• Texto para análise:
|---|

Raquel Santana (*)
Ando saudosista ultimamente. Meus recém completos 58 anos, aliado a um problema de saúde que quase me mandou dessa pra melhor, tem-me feito pensar na vida e, principalmente, na morte. Cheguei naquela fase em que vamos perdendo alguns queridos e vamos perguntando quando será a nossa vez.
A primeira experiência próxima de perda de alguém muito próximo e querido, a gente nunca esquece. Foi ainda na universidade e não foi uma experiência agradável, se é que a ida de alguém querido seja. Mas ser retirada de uma prova em sala de aula pela equipe de apoio da UEL, eu garanto que é uma experiência inesquecível. Nos dez metros entre a sala e o pátio matei minha família inteira.

|---|

• Conjunto de tarefas:
(a) Diga se cada afirmação concorda com o relato de Raquel Santana, respondendo sim ou não e citando as palavras do relato que decidem: (i) a autora completou 58 anos há pouco tempo; (ii) a primeira perda próxima aconteceu quando ela já tinha saído da universidade; (iii) a equipe de apoio da UEL a retirou de uma prova.
(b) Liste todas as formas verbais conjugadas na primeira pessoa do singular que aparecem no relato de Raquel Santana.
(c) Continue o relato de Raquel Santana a partir da última frase apresentada.

• Material de estudo:
|---|

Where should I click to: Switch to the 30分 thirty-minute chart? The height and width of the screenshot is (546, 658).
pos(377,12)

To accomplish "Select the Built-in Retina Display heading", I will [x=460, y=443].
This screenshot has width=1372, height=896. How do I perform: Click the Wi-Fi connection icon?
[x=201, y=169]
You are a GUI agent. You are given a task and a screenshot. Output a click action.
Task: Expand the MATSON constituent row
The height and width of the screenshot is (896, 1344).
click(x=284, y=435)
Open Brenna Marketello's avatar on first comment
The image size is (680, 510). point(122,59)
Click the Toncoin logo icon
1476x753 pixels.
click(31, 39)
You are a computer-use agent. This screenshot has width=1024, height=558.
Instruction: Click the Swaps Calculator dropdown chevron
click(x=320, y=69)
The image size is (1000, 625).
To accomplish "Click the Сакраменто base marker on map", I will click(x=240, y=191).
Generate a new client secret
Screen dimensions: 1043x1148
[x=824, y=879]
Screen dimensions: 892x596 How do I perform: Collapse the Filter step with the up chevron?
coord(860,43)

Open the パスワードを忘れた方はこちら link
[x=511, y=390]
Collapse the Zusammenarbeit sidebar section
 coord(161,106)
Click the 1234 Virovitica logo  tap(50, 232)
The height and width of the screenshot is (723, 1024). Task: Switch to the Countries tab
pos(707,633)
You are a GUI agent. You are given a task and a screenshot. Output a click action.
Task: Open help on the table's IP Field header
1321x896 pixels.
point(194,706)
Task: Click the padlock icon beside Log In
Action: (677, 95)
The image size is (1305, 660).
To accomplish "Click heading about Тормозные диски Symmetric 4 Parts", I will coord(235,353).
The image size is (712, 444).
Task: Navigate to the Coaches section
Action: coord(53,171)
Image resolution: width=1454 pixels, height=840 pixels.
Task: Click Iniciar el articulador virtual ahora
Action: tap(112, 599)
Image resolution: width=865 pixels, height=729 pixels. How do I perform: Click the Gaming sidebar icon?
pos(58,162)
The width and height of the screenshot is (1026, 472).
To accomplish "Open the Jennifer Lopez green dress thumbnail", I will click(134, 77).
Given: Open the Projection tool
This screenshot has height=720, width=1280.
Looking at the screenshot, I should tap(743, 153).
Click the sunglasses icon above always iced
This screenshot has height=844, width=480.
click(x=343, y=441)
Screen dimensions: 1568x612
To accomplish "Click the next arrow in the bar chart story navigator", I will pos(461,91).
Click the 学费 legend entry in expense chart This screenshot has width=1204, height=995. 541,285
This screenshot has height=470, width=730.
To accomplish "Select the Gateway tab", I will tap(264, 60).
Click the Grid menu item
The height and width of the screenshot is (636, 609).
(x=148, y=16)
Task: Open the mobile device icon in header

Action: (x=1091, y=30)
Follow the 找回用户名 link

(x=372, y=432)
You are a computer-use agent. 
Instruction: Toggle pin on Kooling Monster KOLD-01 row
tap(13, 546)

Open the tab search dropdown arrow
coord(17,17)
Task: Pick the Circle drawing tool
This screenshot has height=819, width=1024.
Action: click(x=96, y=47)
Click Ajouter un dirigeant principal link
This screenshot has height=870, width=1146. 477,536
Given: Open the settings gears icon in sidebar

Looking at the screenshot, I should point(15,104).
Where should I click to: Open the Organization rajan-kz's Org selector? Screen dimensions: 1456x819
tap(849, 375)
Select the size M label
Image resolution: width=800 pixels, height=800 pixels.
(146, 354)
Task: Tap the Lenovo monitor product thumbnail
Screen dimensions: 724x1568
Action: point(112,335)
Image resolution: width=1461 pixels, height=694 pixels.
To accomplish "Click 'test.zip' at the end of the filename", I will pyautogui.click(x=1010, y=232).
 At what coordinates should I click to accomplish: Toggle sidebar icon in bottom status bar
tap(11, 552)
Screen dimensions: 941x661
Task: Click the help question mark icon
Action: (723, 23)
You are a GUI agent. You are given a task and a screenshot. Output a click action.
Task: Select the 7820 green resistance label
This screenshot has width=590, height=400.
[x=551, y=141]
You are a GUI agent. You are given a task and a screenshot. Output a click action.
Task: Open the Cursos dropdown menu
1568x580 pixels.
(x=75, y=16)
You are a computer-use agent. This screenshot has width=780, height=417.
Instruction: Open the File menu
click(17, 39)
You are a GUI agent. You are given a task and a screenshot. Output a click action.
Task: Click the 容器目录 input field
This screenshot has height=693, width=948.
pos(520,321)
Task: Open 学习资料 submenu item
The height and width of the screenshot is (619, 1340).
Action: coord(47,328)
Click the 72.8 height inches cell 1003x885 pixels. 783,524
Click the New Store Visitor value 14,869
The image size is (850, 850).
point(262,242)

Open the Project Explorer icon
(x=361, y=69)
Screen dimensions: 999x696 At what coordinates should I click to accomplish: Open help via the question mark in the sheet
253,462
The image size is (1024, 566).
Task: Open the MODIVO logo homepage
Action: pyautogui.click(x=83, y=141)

|---|

• Respostas das tarefas:
(a)
(i) Sim: "Meus recém completos 58 anos".
(ii) Não: "Foi ainda na universidade".
(iii) Sim: "ser retirada de uma prova em sala de aula pela equipe de apoio da UEL".

(b) Ando, Cheguei, garanto, matei

(c)
Foi justamente assim que recebi a notícia de que meu querido amigo Curumim, o Curu (oficialmente Francisco), resolveu que esse mundo não era mais para ele e resolveu o problema por conta própria. Fiquei sem chão. Ele frequentava nossa casa e o que mais me perguntei foi como não pude perceber e ajudar a evitar. Fiquei muito puta com ele na época. E mais puta ainda comigo.
Fiquei pensando nos pais, na namorada e em nós, amigos próximos. Como ninguém percebeu? Realmente a depressão é uma doença silenciosa. Hoje, mais madura, entendo melhor e sei que o que ele queria era acabar com a dor de dentro dele. Na época não se falava no assunto. Depressão é um tema de nosso século.
Os anos passaram e meu amigo era apenas uma doce e dolorosa lembrança até que, já adulta e mãe vivi uma experiência surreal. Iniciante no espiritismo, fui à uma casa em que a dona era uma ex-freira, que fundou um centro espírita em que misturava Kardecismo e Umbanda. E, claro, com pitadas de catolicismo, afinal lá se rezava o pai-nosso e a ave-maria.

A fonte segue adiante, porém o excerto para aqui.